Not All Frozen Semen is Created Equally

June 20, 2012

Following up on our Blog article of last month Should the US Adopt Stricter Controls on Cooled and Frozen Semen Production Facilities, we thought it might be interesting to present some data to demonstrate the variability in the quality of frozen semen being imported into the US. For the purposes of this blog article we combined the data from client samples submitted for post-thaw analysis in the last 1-3 yrs. A post-thaw analysis is one of the services we offer to our clients importing frozen semen; we evaluate post-thaw motility by computer assisted sperm analysis (CASA), sperm concentration using the Nucleocounter and we perform a bacterial culture of the semen to check for mare pathogens.

The results of the post-thaw analysis enable the semen owner to adjust the number of straws per dose to ensure an appropriate breeding dose containing at least the industry recommended minimum of 200 million progressively motile sperm per dose, thus optimizing their chance of conception.
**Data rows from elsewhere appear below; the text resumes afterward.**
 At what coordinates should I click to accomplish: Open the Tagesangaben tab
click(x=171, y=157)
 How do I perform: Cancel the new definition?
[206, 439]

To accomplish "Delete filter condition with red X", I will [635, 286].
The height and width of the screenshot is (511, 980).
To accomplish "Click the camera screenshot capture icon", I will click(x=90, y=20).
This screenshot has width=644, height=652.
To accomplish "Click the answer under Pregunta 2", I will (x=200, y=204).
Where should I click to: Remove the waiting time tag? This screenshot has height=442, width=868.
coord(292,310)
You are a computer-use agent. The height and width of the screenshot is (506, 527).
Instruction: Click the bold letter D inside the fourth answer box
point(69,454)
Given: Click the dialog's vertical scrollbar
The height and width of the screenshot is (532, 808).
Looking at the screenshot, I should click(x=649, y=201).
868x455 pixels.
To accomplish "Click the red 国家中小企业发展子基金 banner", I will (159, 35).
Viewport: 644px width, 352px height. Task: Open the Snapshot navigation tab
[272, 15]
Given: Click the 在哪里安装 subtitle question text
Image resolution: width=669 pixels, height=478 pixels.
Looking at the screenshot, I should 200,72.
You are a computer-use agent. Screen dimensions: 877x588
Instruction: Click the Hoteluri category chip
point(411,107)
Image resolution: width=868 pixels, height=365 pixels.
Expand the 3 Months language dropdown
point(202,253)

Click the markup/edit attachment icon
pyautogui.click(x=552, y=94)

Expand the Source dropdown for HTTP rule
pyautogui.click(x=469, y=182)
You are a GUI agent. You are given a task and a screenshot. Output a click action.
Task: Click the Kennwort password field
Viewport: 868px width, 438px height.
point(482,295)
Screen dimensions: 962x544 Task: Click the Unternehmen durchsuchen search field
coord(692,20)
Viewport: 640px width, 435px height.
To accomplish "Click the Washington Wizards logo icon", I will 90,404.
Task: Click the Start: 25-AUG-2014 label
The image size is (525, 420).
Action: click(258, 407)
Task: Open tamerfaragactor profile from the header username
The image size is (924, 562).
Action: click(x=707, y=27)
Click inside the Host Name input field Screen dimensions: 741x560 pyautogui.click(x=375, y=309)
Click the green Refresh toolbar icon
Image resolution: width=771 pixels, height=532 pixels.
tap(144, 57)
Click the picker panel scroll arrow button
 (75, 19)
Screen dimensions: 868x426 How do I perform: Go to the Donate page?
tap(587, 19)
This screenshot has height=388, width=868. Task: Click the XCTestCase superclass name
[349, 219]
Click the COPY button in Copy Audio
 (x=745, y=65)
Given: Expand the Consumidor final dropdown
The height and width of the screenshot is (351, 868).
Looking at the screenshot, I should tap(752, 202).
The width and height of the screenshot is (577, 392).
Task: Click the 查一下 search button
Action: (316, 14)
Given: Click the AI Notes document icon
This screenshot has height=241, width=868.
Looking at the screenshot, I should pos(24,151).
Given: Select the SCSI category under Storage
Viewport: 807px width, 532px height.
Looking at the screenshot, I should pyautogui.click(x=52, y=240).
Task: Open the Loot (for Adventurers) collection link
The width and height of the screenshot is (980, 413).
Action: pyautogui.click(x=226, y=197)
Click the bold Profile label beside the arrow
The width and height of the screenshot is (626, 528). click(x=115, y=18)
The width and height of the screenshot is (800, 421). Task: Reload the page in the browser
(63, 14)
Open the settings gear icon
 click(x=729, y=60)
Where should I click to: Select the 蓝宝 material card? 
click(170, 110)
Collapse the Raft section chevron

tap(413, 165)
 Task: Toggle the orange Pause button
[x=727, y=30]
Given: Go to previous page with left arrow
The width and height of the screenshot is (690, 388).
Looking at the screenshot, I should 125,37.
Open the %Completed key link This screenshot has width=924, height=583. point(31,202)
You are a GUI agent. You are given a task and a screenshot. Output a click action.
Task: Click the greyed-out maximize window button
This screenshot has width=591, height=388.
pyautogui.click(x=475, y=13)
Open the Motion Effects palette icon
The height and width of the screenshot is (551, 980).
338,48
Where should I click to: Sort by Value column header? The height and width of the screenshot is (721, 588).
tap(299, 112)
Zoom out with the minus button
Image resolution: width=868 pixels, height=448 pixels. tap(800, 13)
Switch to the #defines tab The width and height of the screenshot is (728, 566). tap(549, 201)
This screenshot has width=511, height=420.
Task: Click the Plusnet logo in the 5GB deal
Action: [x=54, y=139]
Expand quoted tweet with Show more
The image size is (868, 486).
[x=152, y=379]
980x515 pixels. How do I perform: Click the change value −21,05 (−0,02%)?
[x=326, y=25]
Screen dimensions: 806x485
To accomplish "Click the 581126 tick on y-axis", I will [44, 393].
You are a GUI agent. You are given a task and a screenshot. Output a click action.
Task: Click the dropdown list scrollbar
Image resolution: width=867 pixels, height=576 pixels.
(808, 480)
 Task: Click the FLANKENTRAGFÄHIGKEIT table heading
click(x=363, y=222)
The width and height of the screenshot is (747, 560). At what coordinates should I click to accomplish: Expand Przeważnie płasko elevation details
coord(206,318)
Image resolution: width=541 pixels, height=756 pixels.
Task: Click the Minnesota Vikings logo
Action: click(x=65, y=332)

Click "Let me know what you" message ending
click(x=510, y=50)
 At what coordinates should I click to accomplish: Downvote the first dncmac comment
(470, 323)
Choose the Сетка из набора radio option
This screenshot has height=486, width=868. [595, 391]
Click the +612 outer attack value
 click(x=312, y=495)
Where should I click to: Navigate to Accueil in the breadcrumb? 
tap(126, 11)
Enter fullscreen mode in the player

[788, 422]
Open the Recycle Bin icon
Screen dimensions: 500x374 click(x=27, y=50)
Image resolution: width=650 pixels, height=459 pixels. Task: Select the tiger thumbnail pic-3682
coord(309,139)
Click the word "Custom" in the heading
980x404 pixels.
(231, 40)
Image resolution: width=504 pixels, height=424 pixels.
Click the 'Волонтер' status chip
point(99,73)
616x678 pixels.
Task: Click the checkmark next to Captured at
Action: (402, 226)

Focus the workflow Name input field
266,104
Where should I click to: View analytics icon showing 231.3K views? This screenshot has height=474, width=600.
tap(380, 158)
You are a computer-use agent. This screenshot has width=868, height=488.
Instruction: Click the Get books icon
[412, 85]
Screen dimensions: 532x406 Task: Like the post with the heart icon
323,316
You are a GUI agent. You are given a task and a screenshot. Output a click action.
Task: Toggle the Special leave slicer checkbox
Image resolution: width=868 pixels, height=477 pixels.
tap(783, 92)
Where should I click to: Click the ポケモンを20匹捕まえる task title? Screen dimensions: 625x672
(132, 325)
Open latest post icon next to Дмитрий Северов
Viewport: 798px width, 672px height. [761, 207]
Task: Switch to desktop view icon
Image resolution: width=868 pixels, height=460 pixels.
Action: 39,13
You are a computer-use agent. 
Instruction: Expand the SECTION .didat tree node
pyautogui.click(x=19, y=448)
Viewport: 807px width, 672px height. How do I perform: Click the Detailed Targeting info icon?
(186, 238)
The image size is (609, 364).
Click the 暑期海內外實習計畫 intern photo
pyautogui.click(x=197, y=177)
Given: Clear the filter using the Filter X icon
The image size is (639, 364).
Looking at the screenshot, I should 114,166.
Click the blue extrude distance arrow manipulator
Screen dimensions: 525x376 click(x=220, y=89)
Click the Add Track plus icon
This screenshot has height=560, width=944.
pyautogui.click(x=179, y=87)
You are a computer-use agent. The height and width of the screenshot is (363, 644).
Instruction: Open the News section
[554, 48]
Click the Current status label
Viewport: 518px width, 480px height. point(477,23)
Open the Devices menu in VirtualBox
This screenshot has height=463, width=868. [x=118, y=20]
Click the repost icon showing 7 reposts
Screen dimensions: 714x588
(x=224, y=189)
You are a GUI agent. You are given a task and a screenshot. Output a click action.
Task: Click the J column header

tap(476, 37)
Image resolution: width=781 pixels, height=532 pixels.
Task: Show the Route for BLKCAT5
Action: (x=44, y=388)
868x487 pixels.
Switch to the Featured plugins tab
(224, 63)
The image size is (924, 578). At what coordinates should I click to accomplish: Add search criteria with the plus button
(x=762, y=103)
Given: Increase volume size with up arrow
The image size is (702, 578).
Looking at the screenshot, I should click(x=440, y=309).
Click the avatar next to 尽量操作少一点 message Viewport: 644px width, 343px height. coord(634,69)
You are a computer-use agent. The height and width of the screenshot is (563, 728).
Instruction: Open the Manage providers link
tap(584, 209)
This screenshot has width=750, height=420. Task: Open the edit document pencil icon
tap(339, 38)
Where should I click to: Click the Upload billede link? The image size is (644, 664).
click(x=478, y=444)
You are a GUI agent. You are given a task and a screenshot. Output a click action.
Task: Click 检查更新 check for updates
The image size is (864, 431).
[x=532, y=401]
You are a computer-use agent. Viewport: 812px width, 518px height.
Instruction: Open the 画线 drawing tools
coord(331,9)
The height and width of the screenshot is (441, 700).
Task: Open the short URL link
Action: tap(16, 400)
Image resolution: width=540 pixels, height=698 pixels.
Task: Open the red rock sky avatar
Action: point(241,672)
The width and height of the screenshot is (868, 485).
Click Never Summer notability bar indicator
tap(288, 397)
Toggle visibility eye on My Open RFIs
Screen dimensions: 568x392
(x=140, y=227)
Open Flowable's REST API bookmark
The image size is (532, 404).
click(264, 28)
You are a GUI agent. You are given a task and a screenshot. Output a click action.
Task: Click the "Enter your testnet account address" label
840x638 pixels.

In addition, to be distributed by SBS, imported frozen semen must meet our recommended minimum of 30% post-thaw progressive motility.

The data represents 21 Warmblood stallions whose semen was imported into the US from Europe. In most cases post-thaw analysis was performed on >1 ejaculate per stallion, with the average number of ejaculates analyzed per stallion being 4. Although there was variability between ejaculates in post-thaw quality, the mean value for motility and concentration was used to represent each stallion in the data set.

Method of Analysis

The protocol for post-thaw analysis was standardized across all samples, this is very important because variations in protocol can significantly impact the results. This is why it can be difficult to compare post-thaw results from two different labs, since it is likely that the two labs used different extenders, incubation times and methods, see our FAQ: Can’t Post-Thaw Motility Vary with the Laboratory Performing the Analysis? Although potentially difficult to implement, a standardized protocol for post-thaw analysis would be of great benefit for the equine frozen semen industry.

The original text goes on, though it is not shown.